Abstract

Tissue regeneration after myocardial infarction (MI) represents a major challenge in cardiovascular therapy, as current clinical approaches are limited in their ability to regenerate damaged myocardium. This chapter presents an overview of two emerging strategies based on the use of biomaterials, as stand-alone therapy or in combination with regeneration signals and cells, for regenerating the infarcted heart. One strategy is cardiac tissue engineering, which creates cardiac patches from functional cells seeded in a biomaterial scaffold, bio-inspired to provide the appropriate interface for cellular interactions. Implementation of perfusion bioreactors and pre-vascularization strategies can nowadays produce thicker cardiac patches that are better integrated into the host, thus advancing the realization of this strategy in the clinics.
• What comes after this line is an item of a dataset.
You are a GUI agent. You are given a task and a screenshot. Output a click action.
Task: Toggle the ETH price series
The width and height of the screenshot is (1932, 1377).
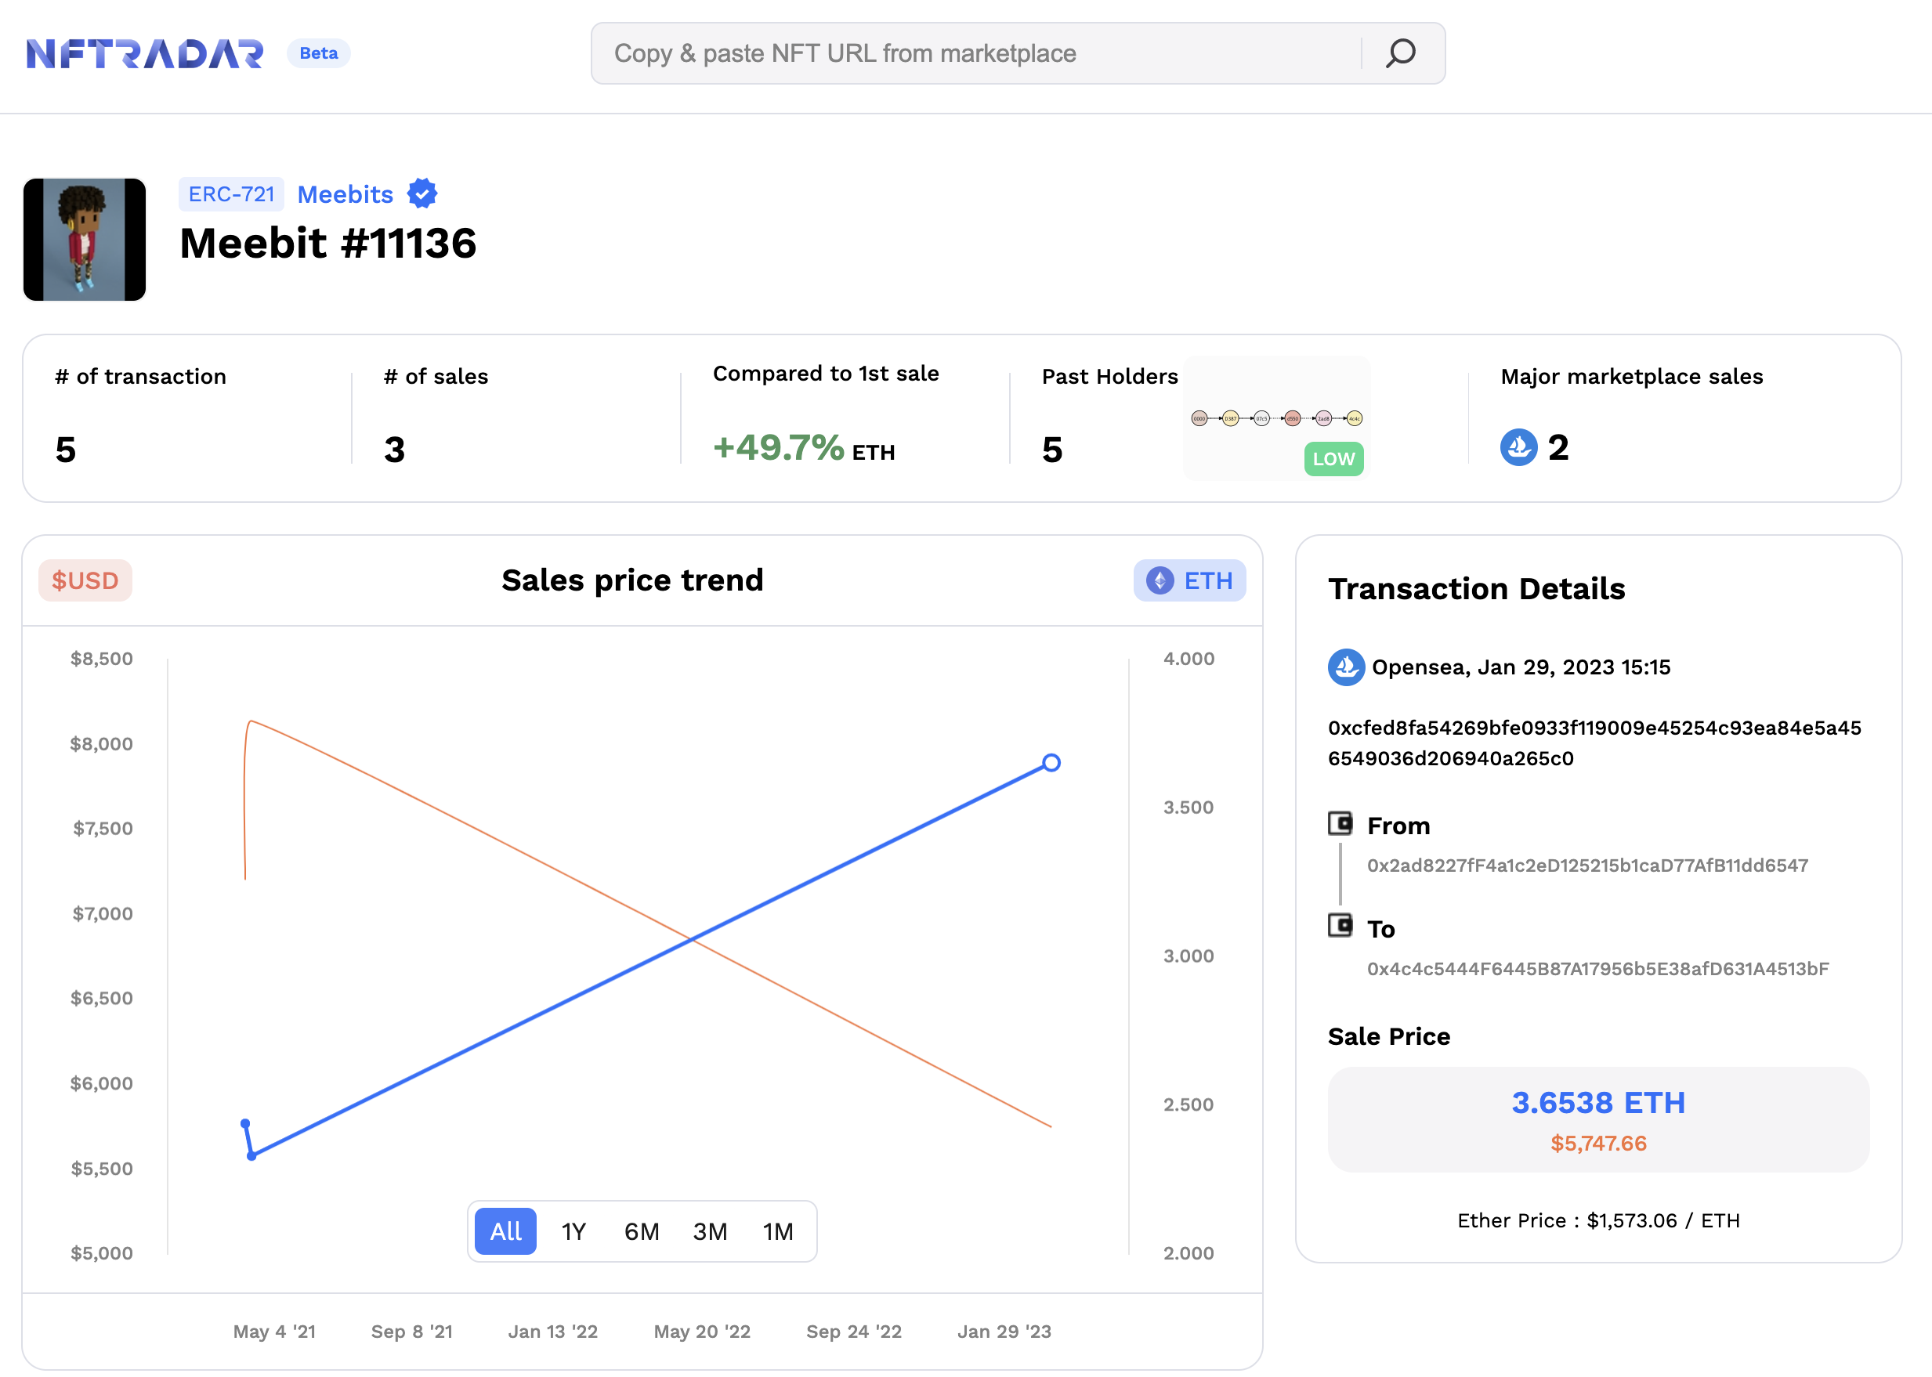click(x=1189, y=581)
The second strategy, injection of biomaterials, has shown great promise as a stand-alone therapy. The intracoronary delivery of alginate solution that undergoes gelation only at the infarct in the presence of elevated calcium ions, was shown to increase scar thickness and LV dimensions in acute MI models in rats and pigs and was proven safe in phase I/II clinical studies. To enable the spatio-temporal presentation of regeneration factors, the alginate was modified with sulfate groups to mimic the binding of heparin-binding proteins to heparin/heparan-sulfate. When combining alginate-sulfate with the in-situ formed alginate hydrogel, multiple factor delivery was prolonged in ischemic tissues and enabled regeneration and cardiac repair after MI. The chapter emphasizes the increasing important role of biomaterials in various therapeutic strategies aimed at cardiac regeneration.